> WORK TASK
Pick out each line below containing "Open".

> SOURCE DATA
★ ★ ★

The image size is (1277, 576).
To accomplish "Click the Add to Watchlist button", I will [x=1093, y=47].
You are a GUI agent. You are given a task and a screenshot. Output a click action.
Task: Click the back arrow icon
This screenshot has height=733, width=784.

★ ★ ★

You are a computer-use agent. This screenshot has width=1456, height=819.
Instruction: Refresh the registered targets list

★ ★ ★

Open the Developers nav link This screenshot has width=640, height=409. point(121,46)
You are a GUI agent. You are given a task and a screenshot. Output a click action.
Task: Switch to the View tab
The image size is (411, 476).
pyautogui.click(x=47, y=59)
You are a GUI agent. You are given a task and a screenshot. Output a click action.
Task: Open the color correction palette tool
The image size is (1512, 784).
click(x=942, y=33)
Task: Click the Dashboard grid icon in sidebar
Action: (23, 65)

★ ★ ★

> ANSWER TO THIS EXERCISE
Open the Developers nav link This screenshot has width=640, height=409. point(121,46)
Task: Open the color correction palette tool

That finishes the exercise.